» **Work order**: Exact copies of all the records are to be printed.

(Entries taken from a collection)
══════

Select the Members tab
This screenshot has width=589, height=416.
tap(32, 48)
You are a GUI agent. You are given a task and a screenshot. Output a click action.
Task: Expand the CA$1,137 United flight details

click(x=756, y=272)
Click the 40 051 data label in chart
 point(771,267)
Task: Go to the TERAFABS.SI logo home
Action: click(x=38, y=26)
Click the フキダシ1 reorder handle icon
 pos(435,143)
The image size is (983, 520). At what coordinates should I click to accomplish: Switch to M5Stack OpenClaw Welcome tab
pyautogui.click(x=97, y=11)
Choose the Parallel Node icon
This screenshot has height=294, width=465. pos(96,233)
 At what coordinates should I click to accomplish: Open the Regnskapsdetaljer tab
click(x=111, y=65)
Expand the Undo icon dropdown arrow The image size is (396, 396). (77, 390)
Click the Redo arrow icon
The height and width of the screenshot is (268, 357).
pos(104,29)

══════

» **Solution to the exercise**:
Select the Members tab
This screenshot has width=589, height=416.
tap(32, 48)
You are a GUI agent. You are given a task and a screenshot. Output a click action.
Task: Expand the CA$1,137 United flight details

click(x=756, y=272)
Click the 40 051 data label in chart
 point(771,267)
Task: Go to the TERAFABS.SI logo home
Action: click(x=38, y=26)
Click the フキダシ1 reorder handle icon
 pos(435,143)
The image size is (983, 520). At what coordinates should I click to accomplish: Switch to M5Stack OpenClaw Welcome tab
pyautogui.click(x=97, y=11)
Choose the Parallel Node icon
This screenshot has height=294, width=465. pos(96,233)
 At what coordinates should I click to accomplish: Open the Regnskapsdetaljer tab
click(x=111, y=65)
Expand the Undo icon dropdown arrow The image size is (396, 396). (77, 390)
Click the Redo arrow icon
The height and width of the screenshot is (268, 357).
pos(104,29)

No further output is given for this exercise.